Background: Pulsed field ablation (PFA) ablation with the novel variable-loop circular catheter (VLCC) allows real-time, three-dimensional visualization of the catheter position, tissue contact and lesion delivery while performing atrial fibrillation (AF) ablation. The VARI-RUHR registry aims to provide real-world insights into procedural characteristics, outcomes and safety of PFA using the VLCC.

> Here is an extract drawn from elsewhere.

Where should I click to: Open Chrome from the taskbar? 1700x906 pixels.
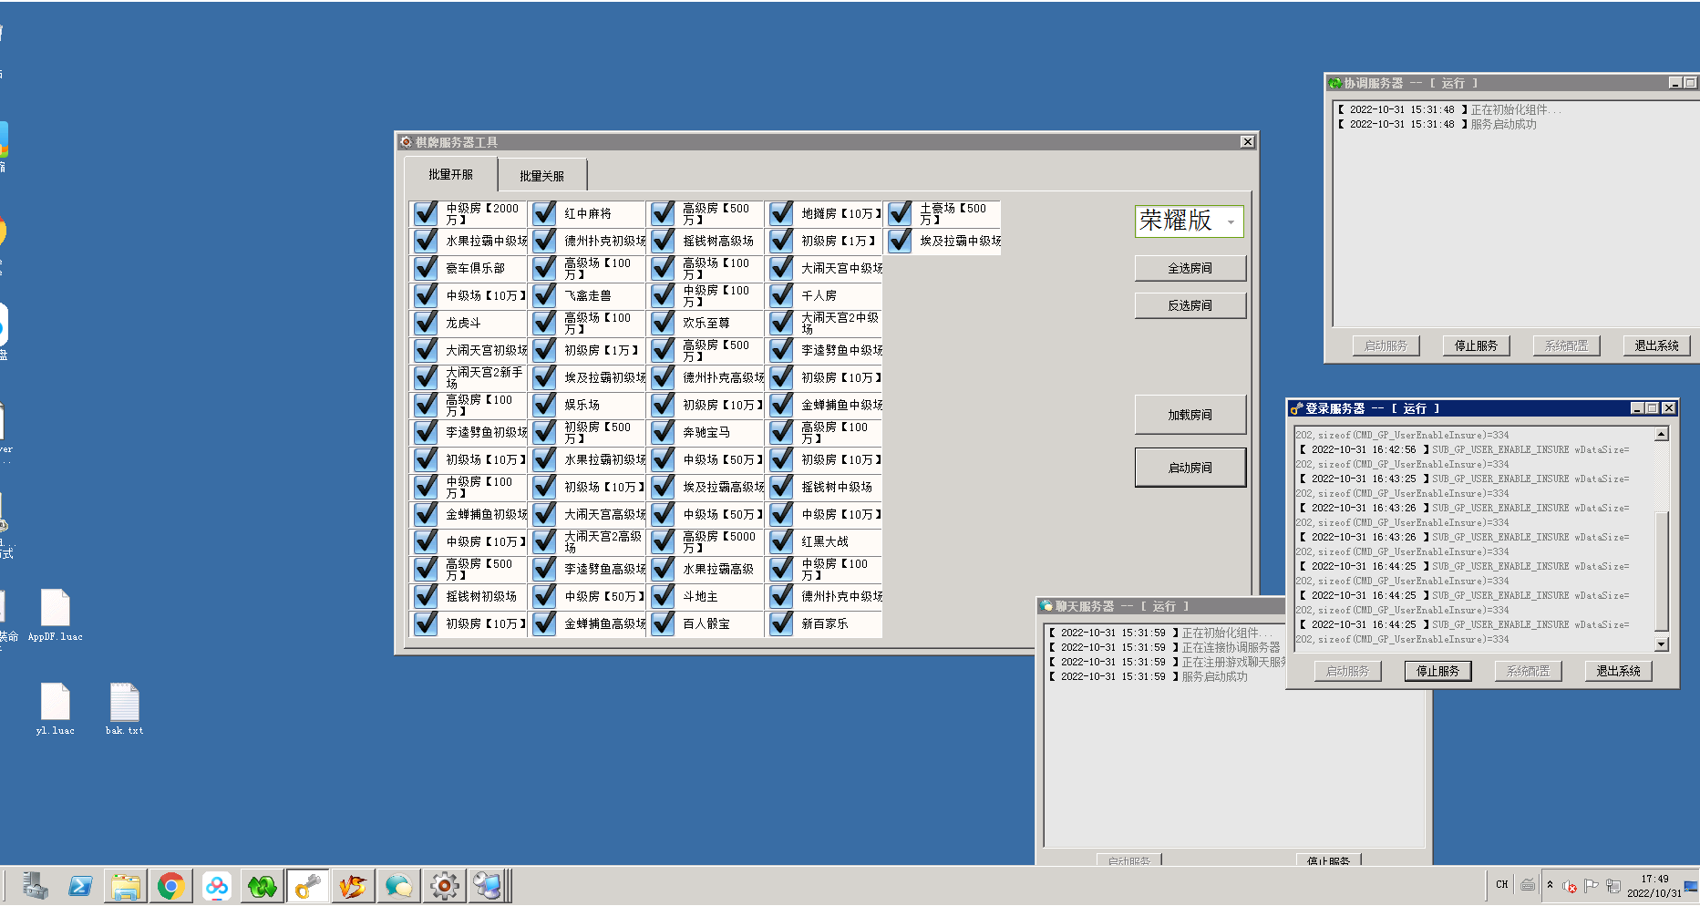click(x=170, y=886)
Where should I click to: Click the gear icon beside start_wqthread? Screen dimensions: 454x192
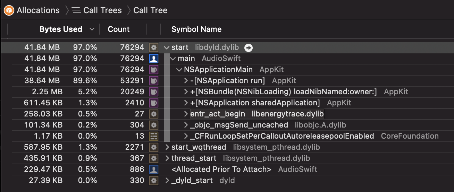(x=153, y=147)
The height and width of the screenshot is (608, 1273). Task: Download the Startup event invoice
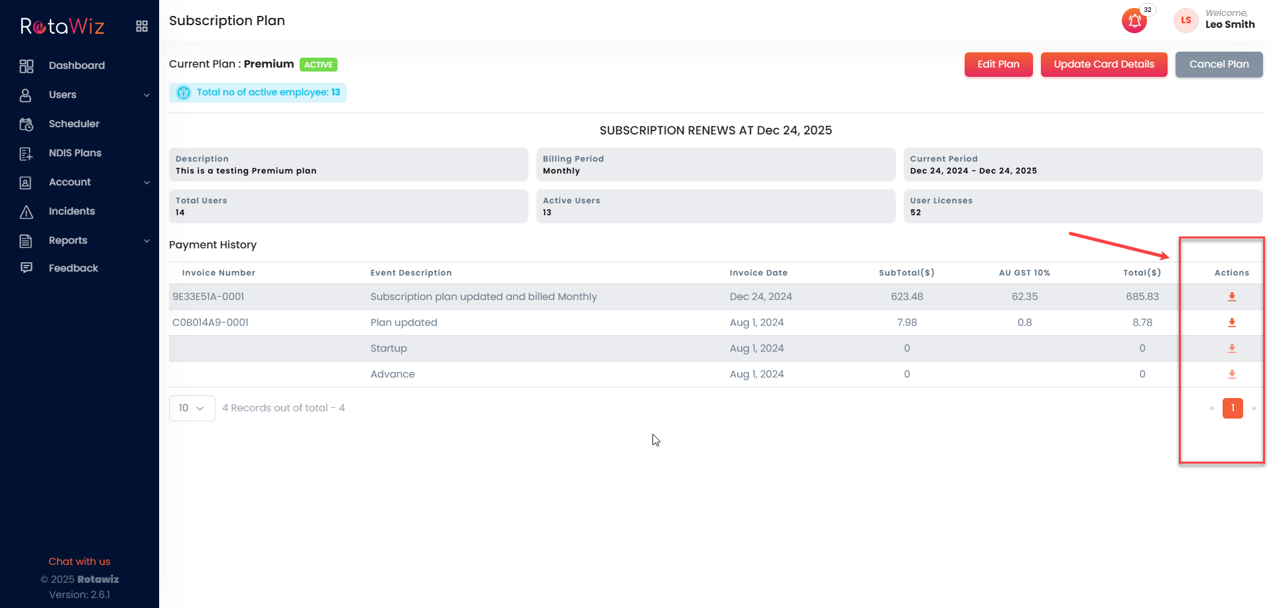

Methods: Consecutive patients with symptomatic atrial fibrillation undergoing pulmonary vein isolation (PVI) using the VLCC with integration of three-dimensional mapping were enrolled. The primary efficacy endpoint was the acute ablation success rate defined as successful electrical isolation of all targeted pulmonary veins (PVs) during the index procedure. The primary safety end point was the occurrence of a severe adverse event within 7 days of ablation.
Results: At two centers, 101 patients (67.9 ± 10.1 years of age; 55.4 % male; 42.6 % paroxysmal AF) underwent PFA, including 4 re-do ablations. Mapping and ablation were performed exclusively with the VLCC. Mean total procedure and fluoroscopy times were 77.5 ± 18.9 min. and 10.1 ± 6.1 min. respectively. As operator experience increased, fluoroscopy time decreased significantly (11.4 ± 6.9 vs. 8.5 ± 4.5 min; p=0.017), while the necessity of supplementary applications following remapping became increasingly apparent (61.4 vs. 25.7%; p=0.001). First pass isolation was achieved in 71.5% of treated PVs (16.6 ± 1.9 applications/patient) and was less common in patients with persistent AF (30 vs. 49% first pass isolation rate per patient; p=0.072). Acute reconnections occurred predominantly in patients with mild-to-moderate LA enlargement (83.9% of patients in the second tertile of LA-diameter, p=0.007, Cramer’s V=0.33), primarily in the left superior PV (51.0% of LSPVs, p=0.021, Cramer’s V=0.29). Acute procedural success was recorded in 98.0% of patients. There were two vascular access-related, primary serious adverse events.
Conclusion: In this real-world PFA registry, PFA using the variable-loop circular catheter provided a feasible, safe and efficient approach for PVI in patients with AF. However, first-pass isolation rates were modest, especially in patients with persistent AF and with mild-to-moderate LA enlargement.